Multi-armed bandit implementation

In the multi-armed bandit (MAB) problem we try to maximise our gain over time by "gambling on slot-machines (or bandits)" that have different but unknown expected outcomes.

The concept is typically used as an alternative to A/B-testing used in marketing research or website optimization. For example, testing which marketing email leads to the most newsletter signups, or which webshop design leads to the most sales.

The benefit of viewing website optimization as a multi-armed bandit problem instead of an A/B-testing problem is that no pre-defined sample sizes are needed and the algorithm will start optimizing the outcome (e.g. click rate) from the beginning. While the A/B-test needs to run all predefined samples to make a conclusion.

What follows will illustrate how to implement and solve a very simple multi-armed bandit problem with a probabilistic algorithm.

In [1]:

Defining the bandit experiment

We will simulate 3 bandits with each an underlying probability of winning stored in p_bandits . The pull(i) method will "pull the arm" of bandit $i$ and randomly decides if the pull was a win (1) or not (0) based on the underlying probability.

In [2]:
# Define the multi-armed bandits
nb_bandits = 3  # Number of bandits
# True probability of winning for each bandit
p_bandits = [0.45, 0.55, 0.60]

def pull(i):
    """Pull arm of bandit with index `i` and return 1 if win, 
    else return 0."""
    if np.random.rand() < p_bandits[i]:
        return 1
        return 0

Bayesian interpretation

Each pull of a specifc bandit will result in a win with a certain probability. The higher this probability the more likely pulling the arm of the bandit is going to result in a win. However we don't know what this probability is so we will have to model it based on our observations of a certain bandit resulting in a win or not.
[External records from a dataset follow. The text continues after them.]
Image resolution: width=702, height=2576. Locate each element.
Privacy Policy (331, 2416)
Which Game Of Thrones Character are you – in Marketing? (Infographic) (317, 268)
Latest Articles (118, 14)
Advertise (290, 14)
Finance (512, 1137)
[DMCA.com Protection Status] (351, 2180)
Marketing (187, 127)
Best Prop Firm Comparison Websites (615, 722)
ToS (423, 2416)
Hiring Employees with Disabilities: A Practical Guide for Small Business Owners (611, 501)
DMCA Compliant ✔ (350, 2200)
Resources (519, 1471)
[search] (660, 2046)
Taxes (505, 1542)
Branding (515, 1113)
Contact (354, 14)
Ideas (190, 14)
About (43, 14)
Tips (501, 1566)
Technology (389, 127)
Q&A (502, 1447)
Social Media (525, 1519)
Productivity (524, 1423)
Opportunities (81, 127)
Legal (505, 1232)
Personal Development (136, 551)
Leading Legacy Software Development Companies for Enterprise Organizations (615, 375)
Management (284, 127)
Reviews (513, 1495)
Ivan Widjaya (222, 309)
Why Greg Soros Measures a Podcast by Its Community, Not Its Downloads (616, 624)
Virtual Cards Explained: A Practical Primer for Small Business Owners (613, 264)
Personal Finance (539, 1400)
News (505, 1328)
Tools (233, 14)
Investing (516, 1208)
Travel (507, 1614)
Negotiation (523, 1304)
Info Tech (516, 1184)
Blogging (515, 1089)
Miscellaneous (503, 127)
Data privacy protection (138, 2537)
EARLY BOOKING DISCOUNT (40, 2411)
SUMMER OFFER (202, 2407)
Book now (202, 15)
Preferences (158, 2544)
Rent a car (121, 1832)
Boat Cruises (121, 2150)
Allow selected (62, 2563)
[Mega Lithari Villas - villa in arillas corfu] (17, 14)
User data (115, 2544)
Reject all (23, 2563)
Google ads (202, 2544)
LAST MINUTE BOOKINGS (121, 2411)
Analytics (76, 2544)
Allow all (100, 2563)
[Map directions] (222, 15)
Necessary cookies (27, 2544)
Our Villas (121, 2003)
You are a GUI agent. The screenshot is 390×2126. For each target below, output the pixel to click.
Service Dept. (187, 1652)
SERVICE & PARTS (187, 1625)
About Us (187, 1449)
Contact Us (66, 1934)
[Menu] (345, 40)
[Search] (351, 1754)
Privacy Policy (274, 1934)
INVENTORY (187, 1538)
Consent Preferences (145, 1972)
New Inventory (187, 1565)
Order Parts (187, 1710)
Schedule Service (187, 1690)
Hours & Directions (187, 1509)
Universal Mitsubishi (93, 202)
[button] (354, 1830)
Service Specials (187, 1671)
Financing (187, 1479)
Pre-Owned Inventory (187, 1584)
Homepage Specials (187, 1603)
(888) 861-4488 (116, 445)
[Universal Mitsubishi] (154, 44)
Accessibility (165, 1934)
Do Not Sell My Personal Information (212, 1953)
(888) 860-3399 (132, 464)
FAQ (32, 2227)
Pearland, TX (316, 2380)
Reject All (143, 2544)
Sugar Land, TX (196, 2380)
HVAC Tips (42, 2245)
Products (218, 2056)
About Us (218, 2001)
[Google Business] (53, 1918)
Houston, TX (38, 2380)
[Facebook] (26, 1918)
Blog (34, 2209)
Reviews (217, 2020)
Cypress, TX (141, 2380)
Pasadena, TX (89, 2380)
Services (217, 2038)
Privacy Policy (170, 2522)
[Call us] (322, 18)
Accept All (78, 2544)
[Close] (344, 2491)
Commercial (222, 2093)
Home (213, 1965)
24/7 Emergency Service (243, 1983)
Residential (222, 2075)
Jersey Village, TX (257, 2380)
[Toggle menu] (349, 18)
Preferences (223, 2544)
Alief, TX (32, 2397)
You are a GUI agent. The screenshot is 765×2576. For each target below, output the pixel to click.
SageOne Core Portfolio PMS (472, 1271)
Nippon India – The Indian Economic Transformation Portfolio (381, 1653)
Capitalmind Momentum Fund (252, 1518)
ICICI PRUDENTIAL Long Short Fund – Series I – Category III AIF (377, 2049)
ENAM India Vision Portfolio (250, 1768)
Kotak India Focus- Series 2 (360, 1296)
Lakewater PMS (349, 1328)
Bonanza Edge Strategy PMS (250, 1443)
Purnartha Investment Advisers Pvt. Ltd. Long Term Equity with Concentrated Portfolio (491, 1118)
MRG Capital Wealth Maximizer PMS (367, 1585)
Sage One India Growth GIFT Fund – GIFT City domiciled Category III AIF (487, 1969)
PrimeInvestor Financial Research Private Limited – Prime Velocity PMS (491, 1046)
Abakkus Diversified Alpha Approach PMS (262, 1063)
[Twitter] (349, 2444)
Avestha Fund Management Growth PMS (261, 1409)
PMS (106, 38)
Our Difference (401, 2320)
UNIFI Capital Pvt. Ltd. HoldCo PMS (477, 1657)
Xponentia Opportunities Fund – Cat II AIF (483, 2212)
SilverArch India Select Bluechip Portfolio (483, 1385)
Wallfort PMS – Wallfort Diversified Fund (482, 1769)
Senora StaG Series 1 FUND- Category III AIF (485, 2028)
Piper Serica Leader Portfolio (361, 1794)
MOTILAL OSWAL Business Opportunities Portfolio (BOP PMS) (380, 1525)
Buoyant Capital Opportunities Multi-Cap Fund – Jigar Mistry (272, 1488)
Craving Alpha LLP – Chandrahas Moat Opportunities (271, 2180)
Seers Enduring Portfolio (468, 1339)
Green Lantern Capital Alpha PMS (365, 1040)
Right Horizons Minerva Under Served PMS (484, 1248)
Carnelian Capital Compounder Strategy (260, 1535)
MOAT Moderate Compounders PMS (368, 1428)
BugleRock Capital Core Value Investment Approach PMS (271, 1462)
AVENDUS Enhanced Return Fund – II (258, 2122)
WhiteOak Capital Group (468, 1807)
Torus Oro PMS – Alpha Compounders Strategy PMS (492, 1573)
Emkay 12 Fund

We are going to model the unkown probability with a parameter $\theta$. Based on oberving a single outcome $x$ we can model this as the distribution $P(\theta \mid x)$. Using Bayes rule we can write this as:

$$ P(\theta \mid x) = \frac{P(x \mid \theta)P(\theta)}{P(x)} $$

$P(\theta \mid x)$ is called the posterior distribution of $\theta$ after observing $x$. We will be able to compute this via the likelihood $P(x \mid \theta)$ and prior $P(\theta)$. In this case the likelihood function $P(x \mid \theta)$ follows the Bernoulli distribution .

Beta prior

A good choice for the prior $P(\theta)$ would be the Beta distribution since it is a conjugate prior to the Bernoulli distribution. This means that if the likelihood function $P(x \mid \theta)$ is Bernoulli distributed and the prior distribution $P(\theta)$ is Beta distributed then the posterior $P(\theta \mid x)$ will also Beta distributed. More specifically if the prior is $Beta(\alpha, \beta)$ then after observing a win $x=1$ the posterior would become $Beta(\alpha+1, \beta)$, or after observing a loss $x=0$ the posterior would become $Beta(\alpha, \beta+1)$ [ 1 ].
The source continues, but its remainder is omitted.